TASK DETAILS> Give back exactly the lines of the data below, starting with the line that has "Create a new directory with 创建目录" and going on through the line that has "Pick the 36868.41 yellow price label".

• • • • • • •

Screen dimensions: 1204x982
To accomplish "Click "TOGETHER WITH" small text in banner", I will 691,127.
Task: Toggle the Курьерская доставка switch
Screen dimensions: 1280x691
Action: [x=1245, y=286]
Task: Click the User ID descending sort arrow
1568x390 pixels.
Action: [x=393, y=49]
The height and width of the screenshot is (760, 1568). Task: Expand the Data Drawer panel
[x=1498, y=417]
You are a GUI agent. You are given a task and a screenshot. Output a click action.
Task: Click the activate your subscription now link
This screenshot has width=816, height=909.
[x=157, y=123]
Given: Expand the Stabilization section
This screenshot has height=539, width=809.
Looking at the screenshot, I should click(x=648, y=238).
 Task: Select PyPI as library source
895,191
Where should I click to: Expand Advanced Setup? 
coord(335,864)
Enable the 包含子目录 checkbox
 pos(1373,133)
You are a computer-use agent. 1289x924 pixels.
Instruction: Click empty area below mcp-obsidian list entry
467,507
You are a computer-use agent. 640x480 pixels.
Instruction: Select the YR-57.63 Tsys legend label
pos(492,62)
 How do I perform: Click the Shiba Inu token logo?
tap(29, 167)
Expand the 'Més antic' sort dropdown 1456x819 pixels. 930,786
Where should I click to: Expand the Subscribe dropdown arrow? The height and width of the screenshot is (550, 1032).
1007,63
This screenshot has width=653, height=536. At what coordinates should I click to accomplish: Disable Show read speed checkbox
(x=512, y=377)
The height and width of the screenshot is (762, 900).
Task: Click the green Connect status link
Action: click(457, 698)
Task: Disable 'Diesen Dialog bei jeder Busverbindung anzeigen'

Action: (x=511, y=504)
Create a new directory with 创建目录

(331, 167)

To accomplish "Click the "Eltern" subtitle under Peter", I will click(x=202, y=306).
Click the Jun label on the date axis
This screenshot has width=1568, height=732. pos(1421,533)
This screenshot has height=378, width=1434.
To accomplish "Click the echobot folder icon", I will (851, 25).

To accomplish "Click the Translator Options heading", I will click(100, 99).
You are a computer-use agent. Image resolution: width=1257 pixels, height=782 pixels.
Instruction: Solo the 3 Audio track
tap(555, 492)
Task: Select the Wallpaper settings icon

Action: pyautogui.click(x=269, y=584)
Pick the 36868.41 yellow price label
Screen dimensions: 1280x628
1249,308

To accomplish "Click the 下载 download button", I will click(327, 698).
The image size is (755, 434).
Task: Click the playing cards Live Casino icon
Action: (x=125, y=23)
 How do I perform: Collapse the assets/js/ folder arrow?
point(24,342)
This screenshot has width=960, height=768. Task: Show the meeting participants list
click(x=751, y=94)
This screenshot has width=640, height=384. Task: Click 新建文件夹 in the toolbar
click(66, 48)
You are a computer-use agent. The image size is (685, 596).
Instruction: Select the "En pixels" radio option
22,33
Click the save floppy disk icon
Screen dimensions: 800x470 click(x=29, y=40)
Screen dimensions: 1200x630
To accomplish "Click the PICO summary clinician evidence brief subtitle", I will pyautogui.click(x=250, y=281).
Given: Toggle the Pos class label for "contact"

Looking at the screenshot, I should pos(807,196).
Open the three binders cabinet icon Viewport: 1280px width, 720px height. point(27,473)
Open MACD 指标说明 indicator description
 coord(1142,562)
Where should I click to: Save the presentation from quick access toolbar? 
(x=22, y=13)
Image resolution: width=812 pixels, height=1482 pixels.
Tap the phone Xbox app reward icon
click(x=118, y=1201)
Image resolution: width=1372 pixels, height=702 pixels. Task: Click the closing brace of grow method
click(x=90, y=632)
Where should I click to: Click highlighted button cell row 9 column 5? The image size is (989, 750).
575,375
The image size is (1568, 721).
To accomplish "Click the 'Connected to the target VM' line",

• • • • • • •

EXERCISE RESULT>
Create a new directory with 创建目录

(331, 167)

To accomplish "Click the "Eltern" subtitle under Peter", I will click(x=202, y=306).
Click the Jun label on the date axis
This screenshot has width=1568, height=732. pos(1421,533)
This screenshot has height=378, width=1434.
To accomplish "Click the echobot folder icon", I will (851, 25).

To accomplish "Click the Translator Options heading", I will click(100, 99).
You are a computer-use agent. Image resolution: width=1257 pixels, height=782 pixels.
Instruction: Solo the 3 Audio track
tap(555, 492)
Task: Select the Wallpaper settings icon

Action: pyautogui.click(x=269, y=584)
Pick the 36868.41 yellow price label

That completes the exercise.